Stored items
--- START ---
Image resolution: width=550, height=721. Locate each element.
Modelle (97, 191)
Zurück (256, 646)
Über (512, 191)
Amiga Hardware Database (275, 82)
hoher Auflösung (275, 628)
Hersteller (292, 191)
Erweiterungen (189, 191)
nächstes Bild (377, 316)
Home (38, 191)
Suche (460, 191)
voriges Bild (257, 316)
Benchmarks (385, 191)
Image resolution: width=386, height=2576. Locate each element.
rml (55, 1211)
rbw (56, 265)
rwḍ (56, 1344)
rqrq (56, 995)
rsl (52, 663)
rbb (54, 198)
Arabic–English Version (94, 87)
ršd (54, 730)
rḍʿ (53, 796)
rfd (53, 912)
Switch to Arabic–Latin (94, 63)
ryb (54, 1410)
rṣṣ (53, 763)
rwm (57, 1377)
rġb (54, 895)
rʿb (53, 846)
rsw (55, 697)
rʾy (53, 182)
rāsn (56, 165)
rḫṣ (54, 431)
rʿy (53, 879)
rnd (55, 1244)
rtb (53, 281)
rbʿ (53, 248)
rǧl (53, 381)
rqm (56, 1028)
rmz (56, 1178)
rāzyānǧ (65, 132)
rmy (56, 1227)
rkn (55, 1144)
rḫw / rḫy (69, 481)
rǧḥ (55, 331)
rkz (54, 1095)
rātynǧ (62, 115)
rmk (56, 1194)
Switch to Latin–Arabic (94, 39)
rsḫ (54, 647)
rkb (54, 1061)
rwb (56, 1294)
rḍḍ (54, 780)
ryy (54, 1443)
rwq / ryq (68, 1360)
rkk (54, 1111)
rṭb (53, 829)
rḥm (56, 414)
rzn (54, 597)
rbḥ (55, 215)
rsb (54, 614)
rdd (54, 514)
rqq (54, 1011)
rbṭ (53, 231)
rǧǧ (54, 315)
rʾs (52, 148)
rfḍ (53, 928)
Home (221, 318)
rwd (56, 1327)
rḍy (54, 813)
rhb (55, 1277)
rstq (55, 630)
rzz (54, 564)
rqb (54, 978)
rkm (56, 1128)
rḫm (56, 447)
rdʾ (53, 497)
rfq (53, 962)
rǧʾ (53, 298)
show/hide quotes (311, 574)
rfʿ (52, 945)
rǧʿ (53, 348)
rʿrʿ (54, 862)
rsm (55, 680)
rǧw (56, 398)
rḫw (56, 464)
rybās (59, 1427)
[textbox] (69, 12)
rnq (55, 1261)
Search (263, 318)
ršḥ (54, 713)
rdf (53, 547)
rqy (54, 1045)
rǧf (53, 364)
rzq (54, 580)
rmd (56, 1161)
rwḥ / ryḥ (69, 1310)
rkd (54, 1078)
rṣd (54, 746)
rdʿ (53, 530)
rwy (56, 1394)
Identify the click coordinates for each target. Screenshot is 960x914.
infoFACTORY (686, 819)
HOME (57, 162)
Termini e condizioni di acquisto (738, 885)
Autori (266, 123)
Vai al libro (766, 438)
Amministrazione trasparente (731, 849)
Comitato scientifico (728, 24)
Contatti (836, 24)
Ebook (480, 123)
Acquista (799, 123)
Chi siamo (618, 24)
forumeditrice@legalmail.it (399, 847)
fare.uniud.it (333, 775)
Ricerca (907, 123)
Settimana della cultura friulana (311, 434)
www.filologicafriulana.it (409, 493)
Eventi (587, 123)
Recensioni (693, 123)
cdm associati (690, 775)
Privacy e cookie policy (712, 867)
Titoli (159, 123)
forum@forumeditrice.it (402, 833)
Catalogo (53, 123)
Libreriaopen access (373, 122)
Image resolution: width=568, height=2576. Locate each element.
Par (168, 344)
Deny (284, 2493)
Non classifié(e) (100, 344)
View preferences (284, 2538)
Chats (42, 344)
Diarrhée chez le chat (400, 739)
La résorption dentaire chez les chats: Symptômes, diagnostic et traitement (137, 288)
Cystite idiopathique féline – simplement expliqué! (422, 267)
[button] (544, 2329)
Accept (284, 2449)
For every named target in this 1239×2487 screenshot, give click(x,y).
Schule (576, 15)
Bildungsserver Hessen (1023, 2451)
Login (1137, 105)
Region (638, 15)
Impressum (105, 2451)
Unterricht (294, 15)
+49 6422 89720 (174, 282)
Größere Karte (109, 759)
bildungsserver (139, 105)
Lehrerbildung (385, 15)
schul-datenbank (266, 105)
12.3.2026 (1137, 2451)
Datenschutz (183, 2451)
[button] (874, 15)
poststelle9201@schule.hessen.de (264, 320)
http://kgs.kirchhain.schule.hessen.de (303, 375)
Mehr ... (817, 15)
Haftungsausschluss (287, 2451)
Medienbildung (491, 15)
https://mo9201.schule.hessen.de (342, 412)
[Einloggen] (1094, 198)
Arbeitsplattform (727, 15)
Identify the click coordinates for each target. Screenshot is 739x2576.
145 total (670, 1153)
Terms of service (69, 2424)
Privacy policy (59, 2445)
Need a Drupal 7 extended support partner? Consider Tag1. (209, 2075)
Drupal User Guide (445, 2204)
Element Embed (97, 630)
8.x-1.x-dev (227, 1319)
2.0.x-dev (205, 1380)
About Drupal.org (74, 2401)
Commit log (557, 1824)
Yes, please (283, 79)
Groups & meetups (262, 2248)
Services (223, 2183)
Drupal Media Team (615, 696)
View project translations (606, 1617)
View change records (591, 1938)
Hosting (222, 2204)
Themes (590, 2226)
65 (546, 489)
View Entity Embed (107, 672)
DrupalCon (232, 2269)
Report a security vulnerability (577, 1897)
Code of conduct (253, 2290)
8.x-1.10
--- END ---
List every line in the listing above that contains the string "forumeditrice".

forumeditrice@legalmail.it (399, 847)
forum@forumeditrice.it (402, 833)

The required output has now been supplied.